Deep mutational scanning and machine learning uncover antimicrobial peptide features driving membrane selectivity
THIS IS A OLD VERSION OF THE REPOSITORY, PLEASE REFER TO THE UPDATED VERSION AT: LATEST VERSION
This workflow is based on the paper "Tucker et al., Cell. 2018. Discovery of Next-Generation
Antimicrobials through Bacterial Self-Screening of Surface-Displayed Peptide Libraries". Link
Some changes were applied in the pipeline to fit the new data.
Here we describe all the steps required to reproduce the analysis on the paper "Deep mutational scanning and machine learning uncover antimicrobial peptide features driving membrane selectivity", Author Justin R. Randall.

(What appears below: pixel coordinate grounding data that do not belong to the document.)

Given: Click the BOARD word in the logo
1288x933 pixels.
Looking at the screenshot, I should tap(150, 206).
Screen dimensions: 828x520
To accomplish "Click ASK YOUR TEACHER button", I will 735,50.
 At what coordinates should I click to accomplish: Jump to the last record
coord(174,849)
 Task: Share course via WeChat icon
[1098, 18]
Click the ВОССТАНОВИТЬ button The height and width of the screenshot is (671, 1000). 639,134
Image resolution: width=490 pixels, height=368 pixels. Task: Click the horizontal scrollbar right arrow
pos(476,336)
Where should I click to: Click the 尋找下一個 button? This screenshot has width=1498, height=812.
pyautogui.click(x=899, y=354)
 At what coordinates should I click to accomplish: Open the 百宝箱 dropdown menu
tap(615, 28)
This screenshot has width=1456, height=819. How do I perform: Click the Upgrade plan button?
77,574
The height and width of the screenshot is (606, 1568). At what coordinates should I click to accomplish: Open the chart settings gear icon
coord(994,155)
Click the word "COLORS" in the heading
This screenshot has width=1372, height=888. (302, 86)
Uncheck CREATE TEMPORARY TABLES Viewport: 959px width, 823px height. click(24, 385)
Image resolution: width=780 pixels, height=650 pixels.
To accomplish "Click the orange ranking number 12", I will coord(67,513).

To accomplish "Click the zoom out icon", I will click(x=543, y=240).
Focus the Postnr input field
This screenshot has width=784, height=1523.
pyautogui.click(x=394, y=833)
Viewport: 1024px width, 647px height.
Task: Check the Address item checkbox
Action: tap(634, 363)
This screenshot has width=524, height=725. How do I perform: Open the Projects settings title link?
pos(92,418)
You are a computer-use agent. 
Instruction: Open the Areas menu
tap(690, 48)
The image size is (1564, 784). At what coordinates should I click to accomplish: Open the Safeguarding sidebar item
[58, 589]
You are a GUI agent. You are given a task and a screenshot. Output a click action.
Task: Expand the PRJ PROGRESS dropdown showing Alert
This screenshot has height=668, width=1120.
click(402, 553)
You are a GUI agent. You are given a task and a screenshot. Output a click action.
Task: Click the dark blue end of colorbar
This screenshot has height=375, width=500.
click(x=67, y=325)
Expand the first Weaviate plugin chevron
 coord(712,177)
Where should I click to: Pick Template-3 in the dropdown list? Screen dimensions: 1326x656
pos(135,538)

This work flow is divided in 2 parts. Part1 - Deep mutational scanning and Part2 - machine learning.
One can run the script getCounts.sh to obtain the result we did.
To run this script you will need seqkit installed in a unix enviromet.
The differential analysis was done in R with Deseq2, described in the notebook deseq2_analysis.rmd.
We translated the peptide sequences with the biopython translate function, and compute the differences on the sequence with the reference protegrin-1 protein using a custom python script, described on translate_and_compute_changes_in_peptides.ipynb.
All the code are commented so feel free to change the parameters to suit your data and needs.